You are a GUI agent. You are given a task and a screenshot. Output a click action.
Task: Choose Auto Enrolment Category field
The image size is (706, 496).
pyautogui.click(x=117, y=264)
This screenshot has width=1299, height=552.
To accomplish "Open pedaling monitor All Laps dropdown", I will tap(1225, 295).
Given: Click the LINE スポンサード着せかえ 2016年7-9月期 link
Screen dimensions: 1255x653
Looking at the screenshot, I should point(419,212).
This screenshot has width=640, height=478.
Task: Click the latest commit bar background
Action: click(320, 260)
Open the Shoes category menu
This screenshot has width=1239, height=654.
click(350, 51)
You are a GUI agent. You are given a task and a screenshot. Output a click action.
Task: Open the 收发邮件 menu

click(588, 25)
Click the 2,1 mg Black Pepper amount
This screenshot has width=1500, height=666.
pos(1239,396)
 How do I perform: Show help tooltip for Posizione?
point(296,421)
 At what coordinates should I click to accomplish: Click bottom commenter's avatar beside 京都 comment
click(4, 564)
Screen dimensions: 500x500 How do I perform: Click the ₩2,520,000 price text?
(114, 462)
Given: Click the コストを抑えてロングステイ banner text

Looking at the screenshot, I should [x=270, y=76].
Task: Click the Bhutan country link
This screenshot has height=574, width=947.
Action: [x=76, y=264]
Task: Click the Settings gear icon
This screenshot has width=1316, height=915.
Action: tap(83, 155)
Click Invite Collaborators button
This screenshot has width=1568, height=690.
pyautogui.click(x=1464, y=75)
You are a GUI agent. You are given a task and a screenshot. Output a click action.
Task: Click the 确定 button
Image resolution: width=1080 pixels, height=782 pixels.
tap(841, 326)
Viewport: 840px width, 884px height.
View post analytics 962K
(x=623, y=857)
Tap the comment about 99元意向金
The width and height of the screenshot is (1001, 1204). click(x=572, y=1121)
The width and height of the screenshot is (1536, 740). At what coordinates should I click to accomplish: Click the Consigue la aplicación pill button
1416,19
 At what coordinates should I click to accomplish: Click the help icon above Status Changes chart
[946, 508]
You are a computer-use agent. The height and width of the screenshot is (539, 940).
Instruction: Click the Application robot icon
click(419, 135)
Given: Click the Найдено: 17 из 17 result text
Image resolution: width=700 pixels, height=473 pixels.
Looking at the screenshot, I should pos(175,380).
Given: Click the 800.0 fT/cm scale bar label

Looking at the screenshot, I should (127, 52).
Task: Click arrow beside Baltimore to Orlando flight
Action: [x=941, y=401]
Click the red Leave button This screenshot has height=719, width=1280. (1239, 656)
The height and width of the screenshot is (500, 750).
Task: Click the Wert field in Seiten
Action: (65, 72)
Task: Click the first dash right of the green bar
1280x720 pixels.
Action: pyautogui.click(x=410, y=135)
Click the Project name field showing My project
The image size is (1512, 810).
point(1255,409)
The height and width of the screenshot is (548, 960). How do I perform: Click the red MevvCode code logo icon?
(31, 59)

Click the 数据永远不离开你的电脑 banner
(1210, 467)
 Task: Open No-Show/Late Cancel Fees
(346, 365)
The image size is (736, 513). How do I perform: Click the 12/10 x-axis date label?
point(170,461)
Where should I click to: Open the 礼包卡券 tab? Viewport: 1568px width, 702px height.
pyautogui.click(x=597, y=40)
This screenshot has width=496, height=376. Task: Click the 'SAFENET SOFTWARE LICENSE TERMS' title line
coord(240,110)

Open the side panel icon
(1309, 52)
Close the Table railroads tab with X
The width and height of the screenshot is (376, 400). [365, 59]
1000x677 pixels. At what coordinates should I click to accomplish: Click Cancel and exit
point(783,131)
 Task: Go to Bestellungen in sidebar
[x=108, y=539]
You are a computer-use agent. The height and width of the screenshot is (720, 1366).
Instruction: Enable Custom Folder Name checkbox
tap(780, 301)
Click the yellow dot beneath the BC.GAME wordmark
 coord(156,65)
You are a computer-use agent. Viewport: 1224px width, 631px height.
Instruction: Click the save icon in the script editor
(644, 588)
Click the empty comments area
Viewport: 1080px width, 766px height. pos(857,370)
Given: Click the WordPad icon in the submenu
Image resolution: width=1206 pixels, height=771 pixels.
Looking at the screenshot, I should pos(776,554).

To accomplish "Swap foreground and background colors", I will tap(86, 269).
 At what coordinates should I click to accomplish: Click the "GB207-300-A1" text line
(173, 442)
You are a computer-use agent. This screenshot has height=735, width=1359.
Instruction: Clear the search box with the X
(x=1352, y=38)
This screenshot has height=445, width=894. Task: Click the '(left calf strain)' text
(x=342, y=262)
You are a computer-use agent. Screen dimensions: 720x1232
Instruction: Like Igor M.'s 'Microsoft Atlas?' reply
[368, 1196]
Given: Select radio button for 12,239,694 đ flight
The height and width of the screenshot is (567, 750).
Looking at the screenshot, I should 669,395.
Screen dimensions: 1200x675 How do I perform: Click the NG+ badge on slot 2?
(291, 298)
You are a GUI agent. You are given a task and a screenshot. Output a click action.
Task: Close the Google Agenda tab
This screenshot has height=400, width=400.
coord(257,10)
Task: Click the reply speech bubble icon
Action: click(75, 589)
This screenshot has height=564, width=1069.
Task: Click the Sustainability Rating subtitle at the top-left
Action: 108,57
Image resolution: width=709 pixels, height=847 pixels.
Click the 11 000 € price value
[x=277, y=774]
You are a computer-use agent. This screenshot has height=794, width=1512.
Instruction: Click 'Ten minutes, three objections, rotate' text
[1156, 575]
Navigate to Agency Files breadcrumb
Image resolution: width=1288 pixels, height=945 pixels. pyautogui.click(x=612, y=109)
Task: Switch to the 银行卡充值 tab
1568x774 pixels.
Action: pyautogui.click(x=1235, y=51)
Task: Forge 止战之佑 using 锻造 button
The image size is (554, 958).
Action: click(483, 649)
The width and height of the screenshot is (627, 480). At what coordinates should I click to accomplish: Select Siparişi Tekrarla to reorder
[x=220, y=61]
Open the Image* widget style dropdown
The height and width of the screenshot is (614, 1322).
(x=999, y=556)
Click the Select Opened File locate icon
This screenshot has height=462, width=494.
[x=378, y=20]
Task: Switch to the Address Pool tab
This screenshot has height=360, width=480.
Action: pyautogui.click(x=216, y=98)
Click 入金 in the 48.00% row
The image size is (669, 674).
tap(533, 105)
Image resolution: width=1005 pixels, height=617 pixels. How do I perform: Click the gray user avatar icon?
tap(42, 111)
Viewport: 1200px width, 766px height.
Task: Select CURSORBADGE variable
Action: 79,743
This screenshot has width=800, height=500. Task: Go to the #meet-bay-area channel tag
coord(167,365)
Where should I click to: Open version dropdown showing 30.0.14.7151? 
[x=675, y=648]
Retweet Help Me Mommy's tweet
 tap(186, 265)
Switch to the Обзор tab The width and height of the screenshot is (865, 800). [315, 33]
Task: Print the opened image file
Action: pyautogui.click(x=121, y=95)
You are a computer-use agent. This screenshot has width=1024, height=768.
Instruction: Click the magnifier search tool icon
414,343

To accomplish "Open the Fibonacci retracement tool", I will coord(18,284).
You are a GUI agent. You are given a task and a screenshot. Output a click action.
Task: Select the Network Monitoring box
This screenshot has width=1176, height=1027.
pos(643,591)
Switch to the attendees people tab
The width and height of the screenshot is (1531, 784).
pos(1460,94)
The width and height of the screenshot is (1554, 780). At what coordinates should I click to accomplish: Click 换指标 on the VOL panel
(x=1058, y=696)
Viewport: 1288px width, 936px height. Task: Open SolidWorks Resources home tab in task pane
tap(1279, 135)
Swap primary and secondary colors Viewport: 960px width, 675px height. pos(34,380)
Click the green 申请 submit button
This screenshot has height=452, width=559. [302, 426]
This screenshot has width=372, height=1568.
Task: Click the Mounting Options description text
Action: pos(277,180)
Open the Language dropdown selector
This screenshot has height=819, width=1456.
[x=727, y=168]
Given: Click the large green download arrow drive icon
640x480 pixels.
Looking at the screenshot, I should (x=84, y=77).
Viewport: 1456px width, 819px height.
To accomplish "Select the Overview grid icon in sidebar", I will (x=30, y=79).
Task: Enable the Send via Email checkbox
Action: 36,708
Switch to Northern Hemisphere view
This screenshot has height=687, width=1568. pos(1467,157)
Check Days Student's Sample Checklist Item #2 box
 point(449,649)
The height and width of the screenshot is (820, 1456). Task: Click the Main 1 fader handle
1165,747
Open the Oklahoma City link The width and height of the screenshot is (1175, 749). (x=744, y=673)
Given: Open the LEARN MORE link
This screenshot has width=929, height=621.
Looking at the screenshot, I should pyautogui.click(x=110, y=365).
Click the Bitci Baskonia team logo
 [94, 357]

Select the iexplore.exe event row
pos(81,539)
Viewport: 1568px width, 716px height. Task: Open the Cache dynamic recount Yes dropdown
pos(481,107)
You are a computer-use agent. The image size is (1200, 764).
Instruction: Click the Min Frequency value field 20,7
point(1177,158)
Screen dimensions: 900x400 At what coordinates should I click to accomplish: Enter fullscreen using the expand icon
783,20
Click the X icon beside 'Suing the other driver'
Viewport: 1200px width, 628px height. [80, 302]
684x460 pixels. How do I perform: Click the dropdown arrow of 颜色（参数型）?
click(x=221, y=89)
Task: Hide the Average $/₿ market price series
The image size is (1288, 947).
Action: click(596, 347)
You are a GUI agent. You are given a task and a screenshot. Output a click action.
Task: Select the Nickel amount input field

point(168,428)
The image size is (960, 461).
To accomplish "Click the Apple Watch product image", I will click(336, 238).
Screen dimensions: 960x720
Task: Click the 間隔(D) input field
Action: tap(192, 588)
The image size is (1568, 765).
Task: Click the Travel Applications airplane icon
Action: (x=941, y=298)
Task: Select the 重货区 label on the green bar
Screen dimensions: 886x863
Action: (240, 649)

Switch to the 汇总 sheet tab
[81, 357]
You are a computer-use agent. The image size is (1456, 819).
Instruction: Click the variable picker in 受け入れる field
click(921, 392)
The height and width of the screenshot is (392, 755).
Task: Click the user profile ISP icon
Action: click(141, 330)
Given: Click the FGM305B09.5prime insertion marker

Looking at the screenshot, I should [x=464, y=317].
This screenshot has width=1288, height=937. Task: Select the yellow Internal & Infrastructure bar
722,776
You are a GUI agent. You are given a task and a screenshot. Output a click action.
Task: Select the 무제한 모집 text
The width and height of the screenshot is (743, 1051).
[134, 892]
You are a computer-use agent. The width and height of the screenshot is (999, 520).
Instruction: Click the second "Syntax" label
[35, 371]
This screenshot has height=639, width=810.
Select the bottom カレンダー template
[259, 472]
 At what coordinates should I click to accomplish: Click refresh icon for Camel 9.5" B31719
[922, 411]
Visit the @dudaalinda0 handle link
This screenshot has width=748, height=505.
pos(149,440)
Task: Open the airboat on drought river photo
_ _ _ _
* _Written exercise_: Return every line of the entries above exactly, from the line containing "This screenshot has width=496, height=376." down to the line containing "The width and height of the screenshot is (376, 400).", both included.

* _Response to this exercise_:
This screenshot has width=496, height=376. Task: Click the 'SAFENET SOFTWARE LICENSE TERMS' title line
coord(240,110)

Open the side panel icon
(1309, 52)
Close the Table railroads tab with X
The width and height of the screenshot is (376, 400). [365, 59]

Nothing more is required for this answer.